READING PASSAGE:
........
Périgueux  (, ;   or  ) is a commune in the Dordogne department, in the administrative region of Nouvelle-Aquitaine, southwestern France.

Périgueux is the prefecture of Dordogne, and the capital city of Périgord. It is also the seat of a Roman Catholic diocese.

History

The name Périgueux comes from Petrocorii, a Latinization of Celtic words meaning "the four tribes" – the Gallic people that held the area before the Roman conquest. Périgueux was their capital city. In 200 BC, the Petrocorii came from the north and settled at Périgueux and established an encampment at La Boissière. After the Roman invasion, they left this post and established themselves on the plain of L'Isle, and the town of Vesunna was created. This Roman city was eventually embellished with amenities such as temples, baths, amphitheatres, and a forum. At the end of the third century AD, the Roman city was surrounded by ramparts, and the town took the name of Civitas Petrocoriorum.

In the 10th century, Le Puy-Saint-Front was constructed around an abbey next to the old Gallo-Roman city. It was organised into a municipality around 1182.

During the year 1940, many Jews from Alsace and Alsatians were evacuated to Périgueux.

Simone Mareuil (a lead actress from the surrealist film Un Chien Andalou) committed self-immolation on 24 October 1954 by dousing herself in gasoline and burning herself to death in a public square in Périgueux.

Geography
The Isle flows through Périgueux.

Population
In 2018, 30,060 people lived in the town, while its metropolitan area had a population of 113,384.

Sights
Sights include: the remains of a Roman amphitheatre (known locally as the arènes romaines) the centre of which has been turned into a green park with a water fountain; the remains of a temple of the Gallic goddess "Vesunna"; and a luxurious Roman villa, called the "Domus of Vesunna", built around a garden courtyard surrounded by a colonnaded peristyle now housed in the Vesunna Gallo-Roman Museum.

Cathedral

The cathedral of St Front was built after 1120 and restored in the 19th century.

The history of the church of St Front of Périgueux has given rise to numerous discussions between archaeologists. Félix de Verneihl claims that St Front's was a copy of St Mark's Basilica in Venice; Quicherat, that it was copied from the church of the Holy Apostles of Constantinople. M. Brutails is of the opinion that even if the style of St Front's reveals an imitation of Oriental art, the construction differs altogether from Byzantine methods. The dates 984–1047, often given for the erection of St Front's, he considers too early; he thinks that the present church of St Front was built about 1120–1173, in imitation of a foreign monument by a native local school of architecture which erected the other domed buildings in the south-west of France.

The local architect, Paul Abadie (1812–1884), was responsible for radical changes to St Front's which are no longer appreciated by architects or local residents who prefer the purer Romanesque church of Saint-Étienne de la Cité, the former Cathedral of Périgueux.
........
INFORMATION PROVIDED:
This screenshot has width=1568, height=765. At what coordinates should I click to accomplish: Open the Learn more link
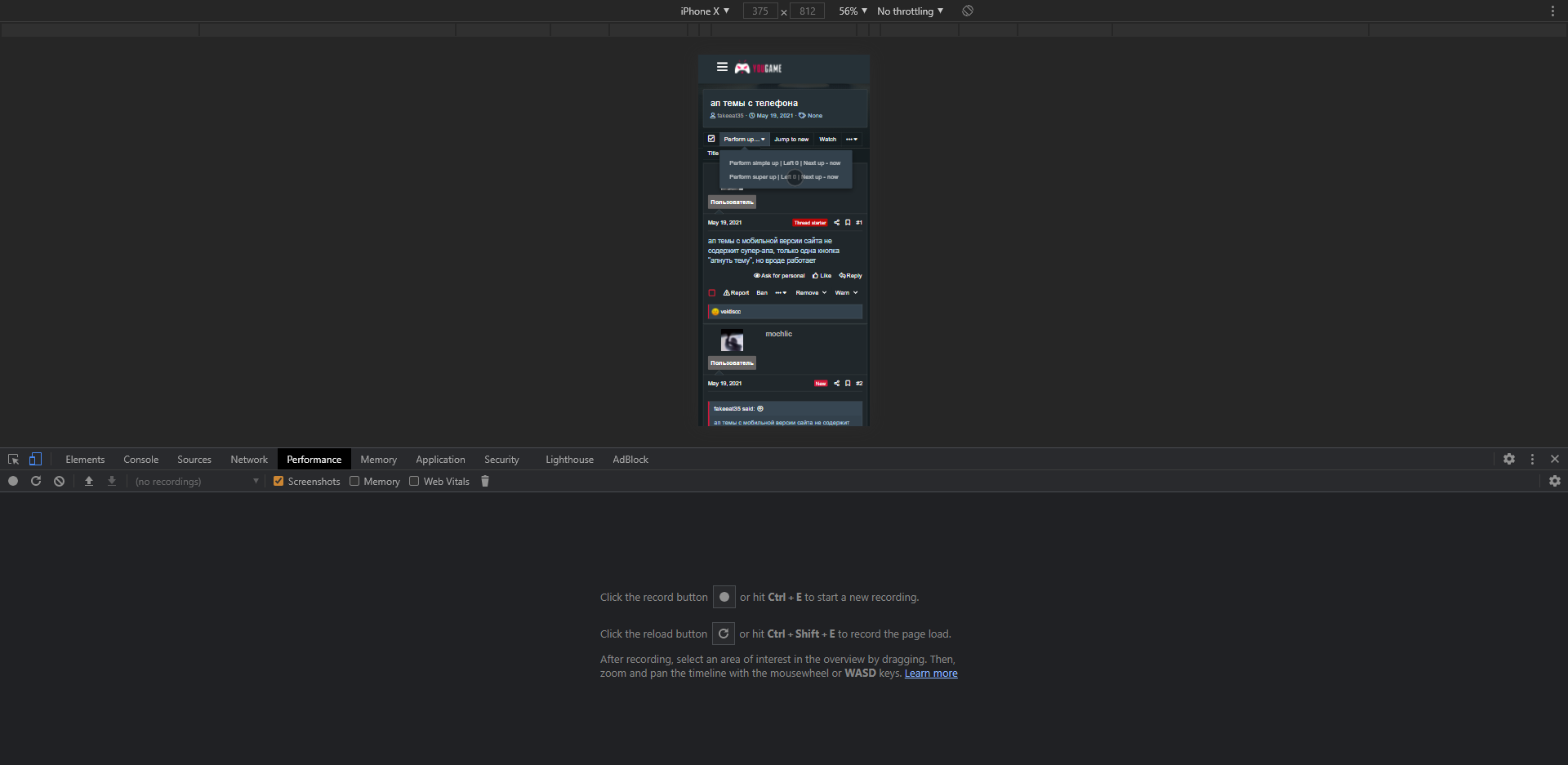931,674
........
LIST OF TASKS:
1) Please list the amenities that the Périgueux text says embellished the Roman city of Vesunna.
2) Copy word for word the stretch of the Périgueux text that runs from "Simone Mareuil (a" to "the 19th century.".

RESULTS OF THE EXERCISE:
1)
- temples
- baths
- amphitheatres
- a forum

2)
Simone Mareuil (a lead actress from the surrealist film Un Chien Andalou) committed self-immolation on 24 October 1954 by dousing herself in gasoline and burning herself to death in a public square in Périgueux.

Geography
The Isle flows through Périgueux.

Population
In 2018, 30,060 people lived in the town, while its metropolitan area had a population of 113,384.

Sights
Sights include: the remains of a Roman amphitheatre (known locally as the arènes romaines) the centre of which has been turned into a green park with a water fountain; the remains of a temple of the Gallic goddess "Vesunna"; and a luxurious Roman villa, called the "Domus of Vesunna", built around a garden courtyard surrounded by a colonnaded peristyle now housed in the Vesunna Gallo-Roman Museum.

Cathedral

The cathedral of St Front was built after 1120 and restored in the 19th century.